Jonathan Chait, TNR: Normally, the consequences of an electoral fluke would have been limited by a Congress sensitive to public opinion. But Congress is not completely democratic either. The House has been gerrymandered to the point where competetive elections are rare and GOP control is all but immune to voter dissatisfaction. And the Senate--reflecting an even more pronounced small-state bias than the electoral college--gives the citizens in the 30 states Bush won in 2000, which comprise slightly less than half of the U.S. population, 60 seats. The 20 states Gore won comprise a narrow majority of the population, but they get only 40 seats in the Senate. Even with this skew, Democrats captured nearly half the seats; balance the scales, and the Senate would have a solid Democratic majority.

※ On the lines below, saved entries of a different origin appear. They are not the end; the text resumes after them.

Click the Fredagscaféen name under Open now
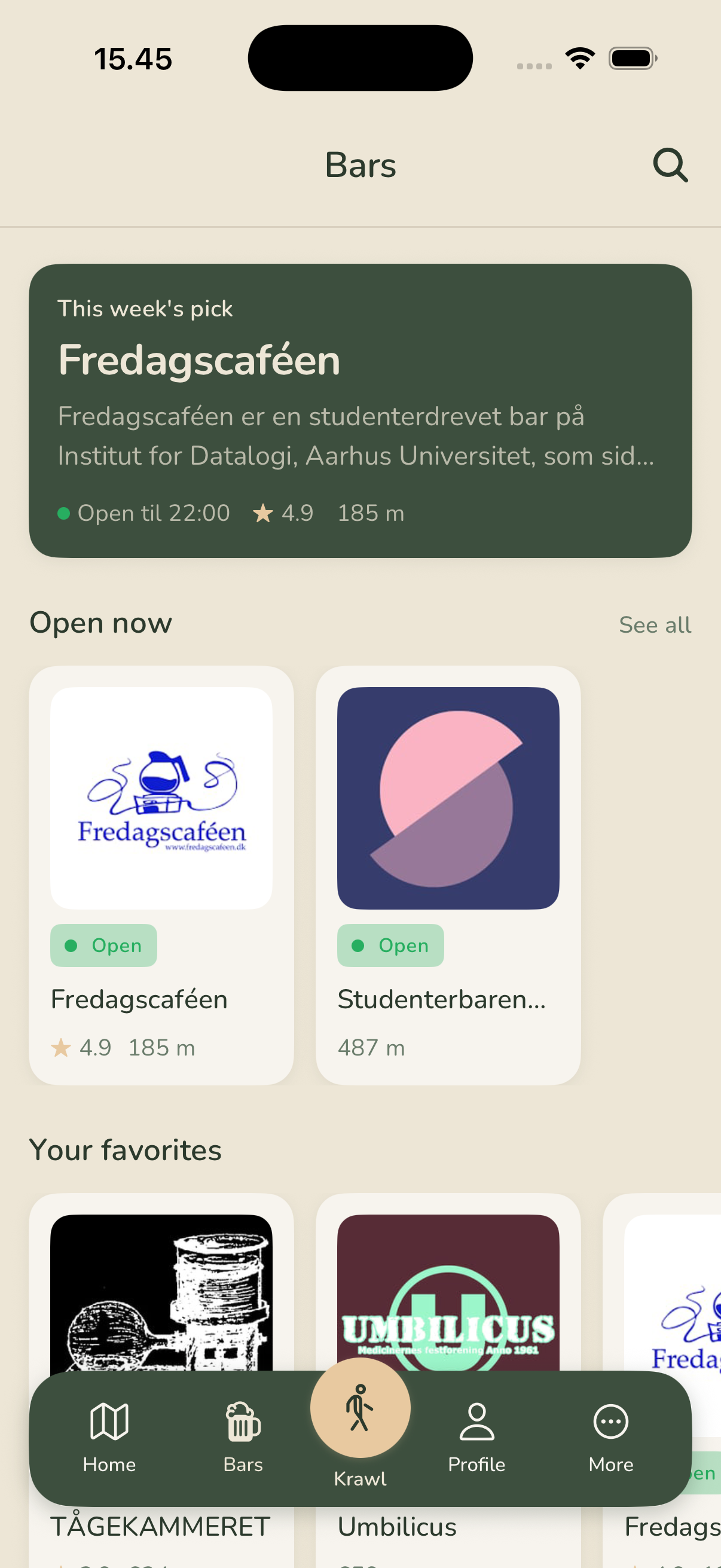 [x=139, y=999]
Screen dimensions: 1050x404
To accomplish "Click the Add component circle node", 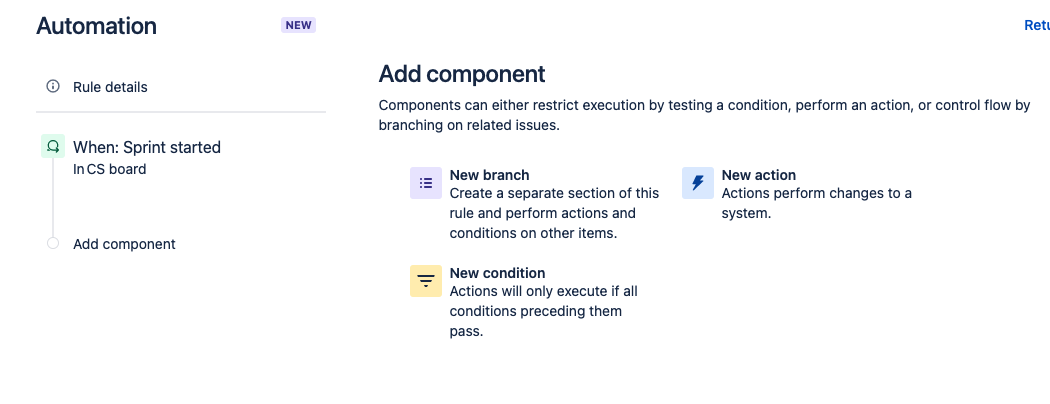I will tap(53, 244).
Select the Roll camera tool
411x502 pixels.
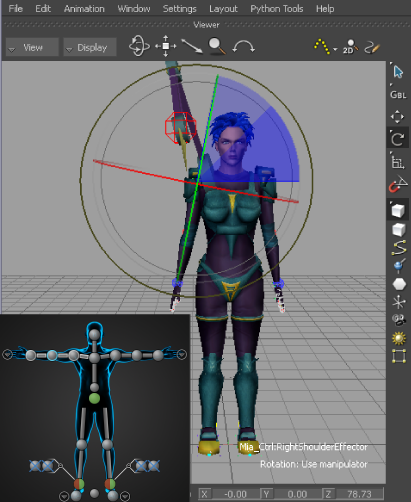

Republicans therefore ended up running the presidency, the Senate, and the House, despite a lack of evidence that voters wanted them to control any one of the three. At the beginning of 2001, the conventional wisdom held that Republicans would court a backlash if they exceeded their limited mandate. The common metaphor is a pendulum that, if tilted off center, inevitably swings back. The more apt (and less comforting) metaphor, however, may be a feedback loop. Facing a lack of public support, Bush and his allies circumscribe normal democratic procedures to enact their agenda. The Republican Congress, in turn, spares Bush from paying a price for his anti-democratic endeavors, and this protection only encourages further abuses by the White House.
Thus, the system is broken says Chait.
If Republicans stand together, there will be no investigations. (Or, at least, no serious investigations.) If there are no investigations, there is no process for the media to cover. If there's no media coverage, there's no public outrage to constrain the GOP.
And anyone who continues to whine about the story no one is covering is called "shrill".